Stored items:

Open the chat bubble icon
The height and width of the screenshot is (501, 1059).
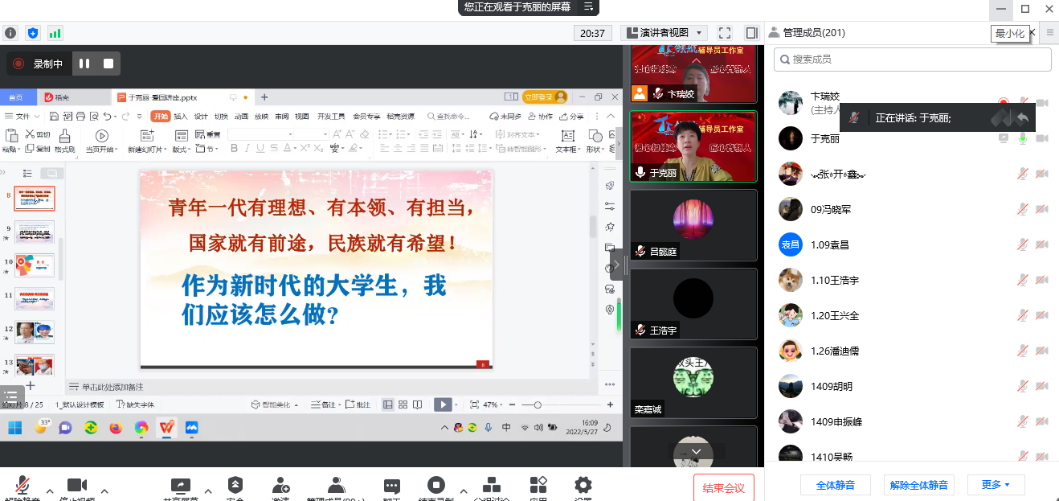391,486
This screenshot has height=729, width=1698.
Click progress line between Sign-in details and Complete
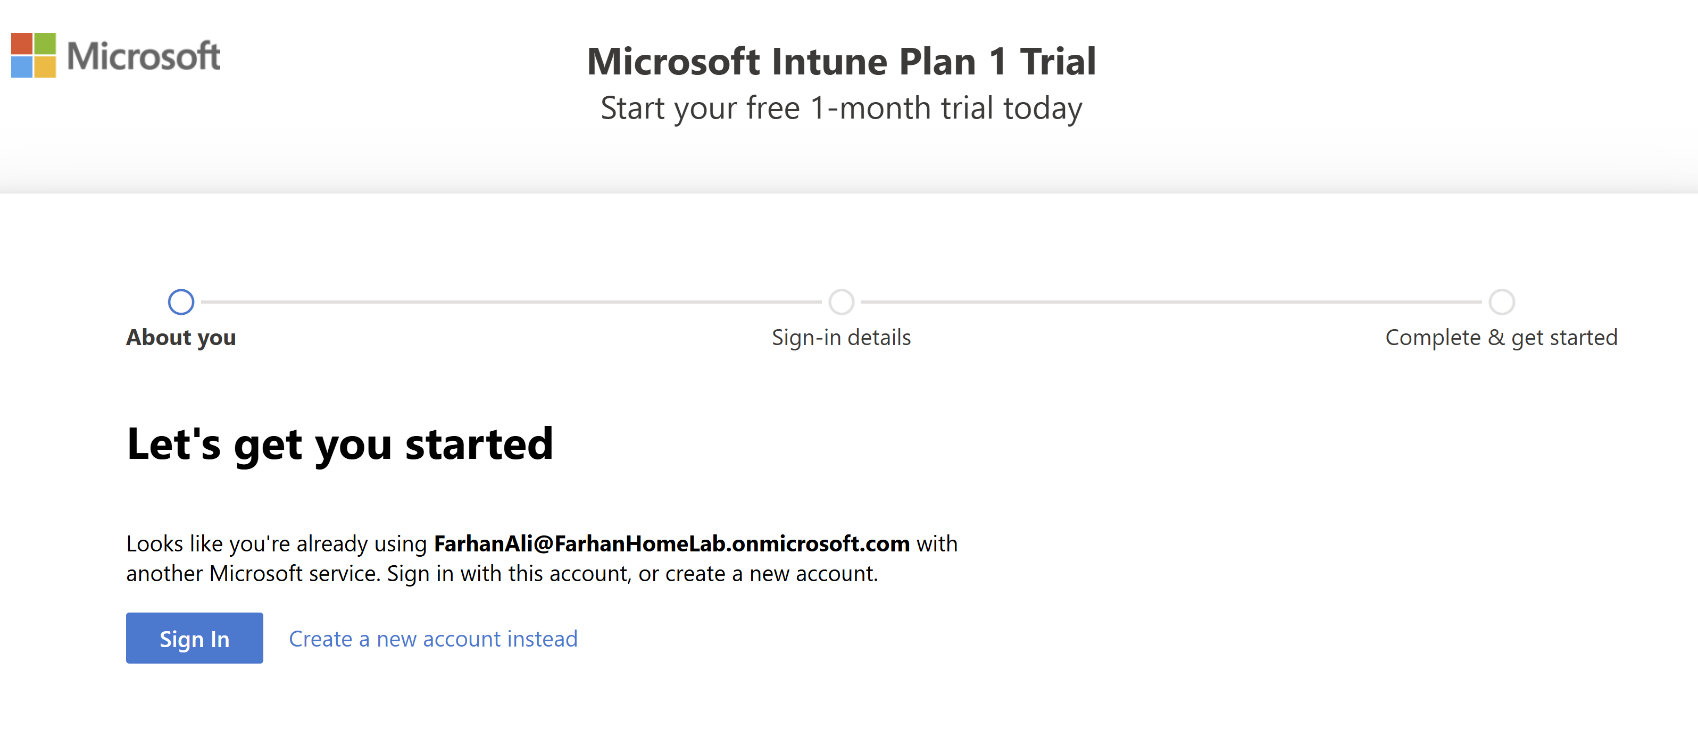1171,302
...
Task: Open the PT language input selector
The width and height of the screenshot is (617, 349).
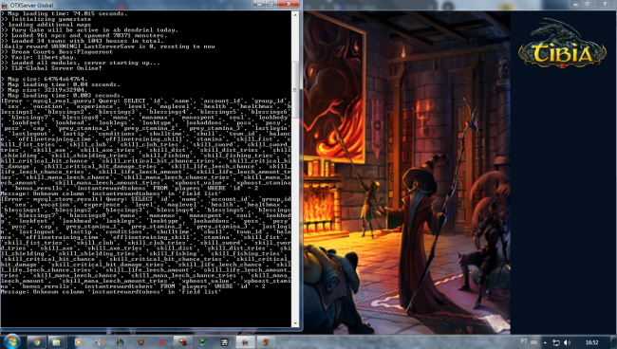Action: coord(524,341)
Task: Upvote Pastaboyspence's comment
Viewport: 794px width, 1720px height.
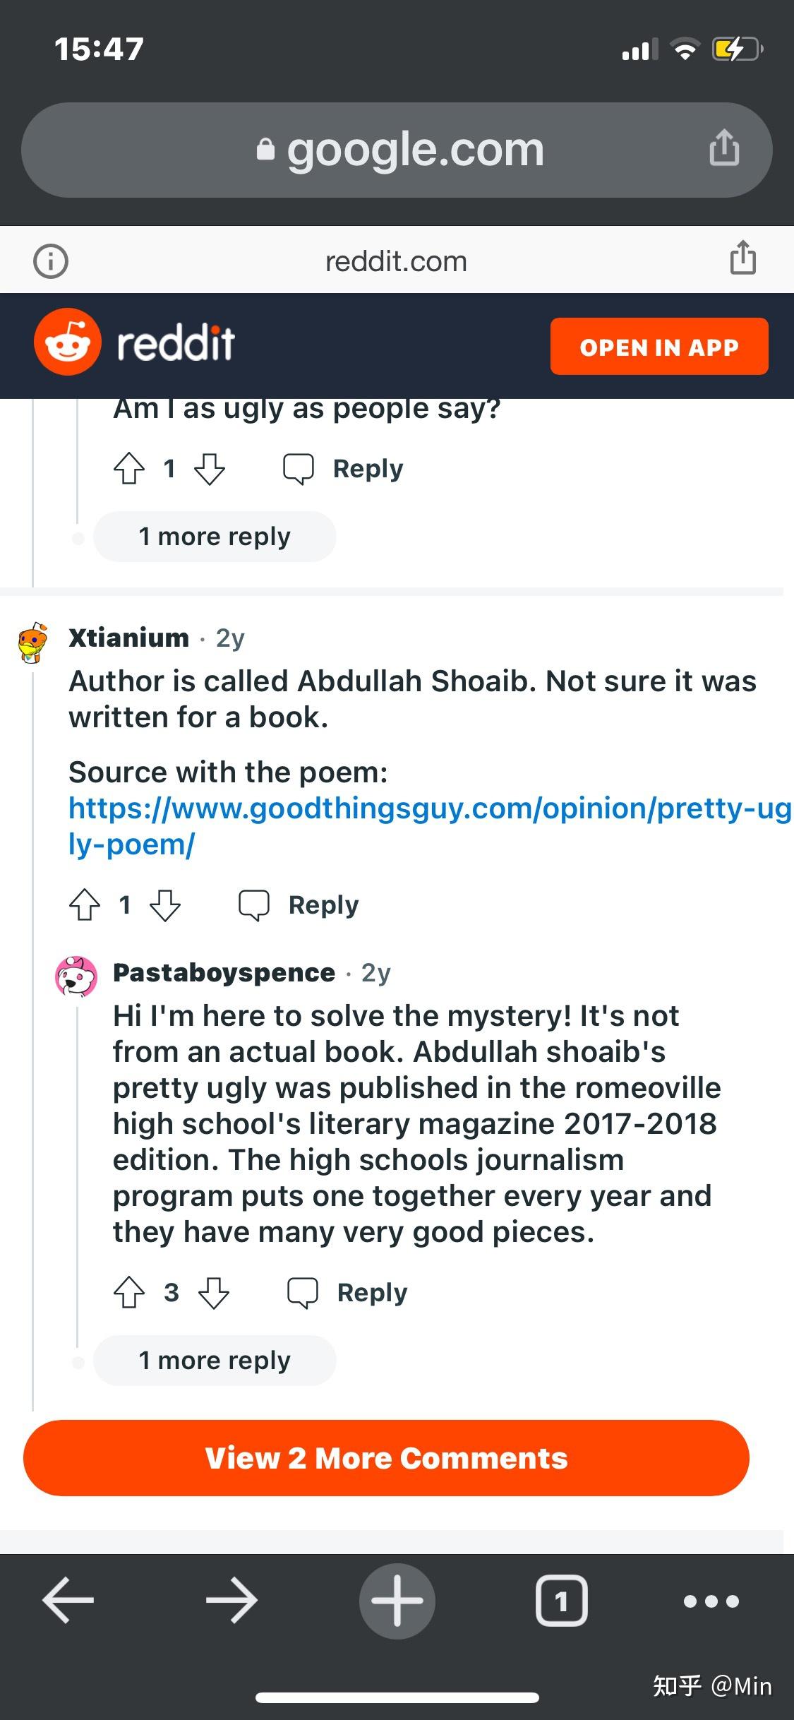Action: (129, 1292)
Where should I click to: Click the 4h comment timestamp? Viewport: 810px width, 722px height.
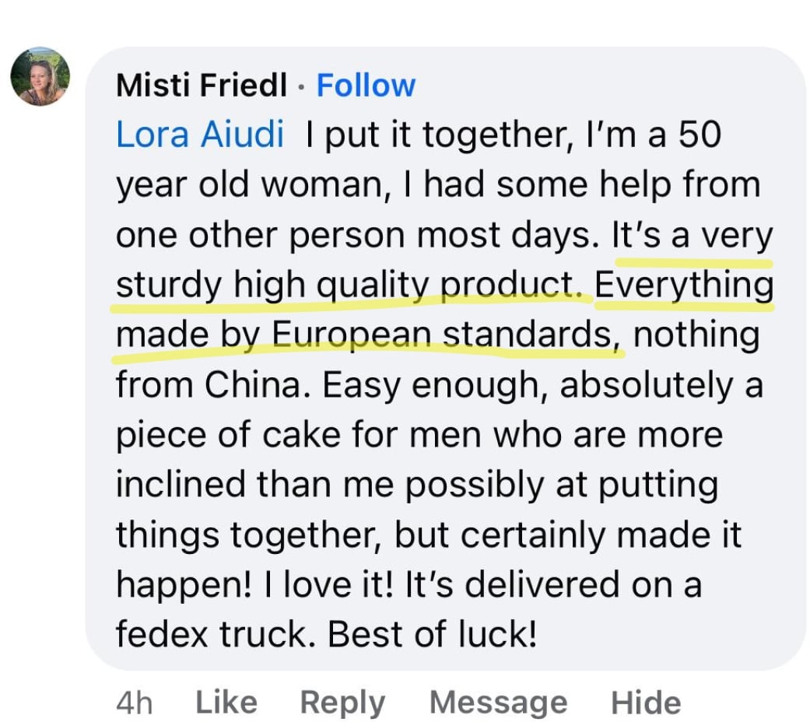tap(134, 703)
==
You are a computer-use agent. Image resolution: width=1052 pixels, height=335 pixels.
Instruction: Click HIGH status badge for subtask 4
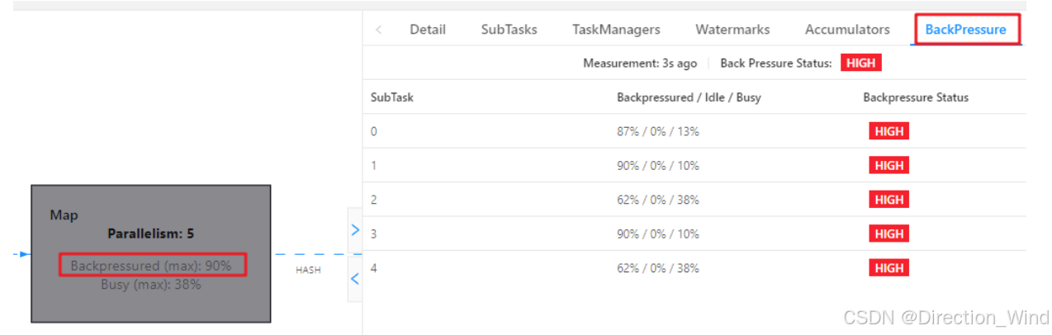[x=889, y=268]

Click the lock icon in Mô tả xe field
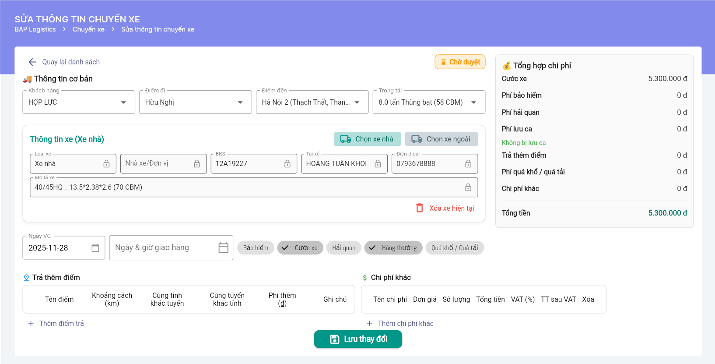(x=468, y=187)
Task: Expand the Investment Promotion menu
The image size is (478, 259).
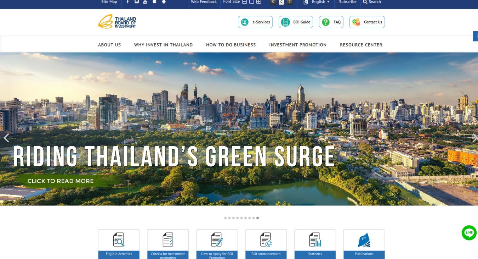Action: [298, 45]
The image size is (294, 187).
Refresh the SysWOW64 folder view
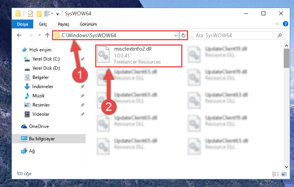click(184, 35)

● TASK DETAILS
Only the lines that contain the string "Open" are to be copied from the records.

● RESPONSE TO THE TASK
Open the chat bubble icon
Task: Open the PT language input selector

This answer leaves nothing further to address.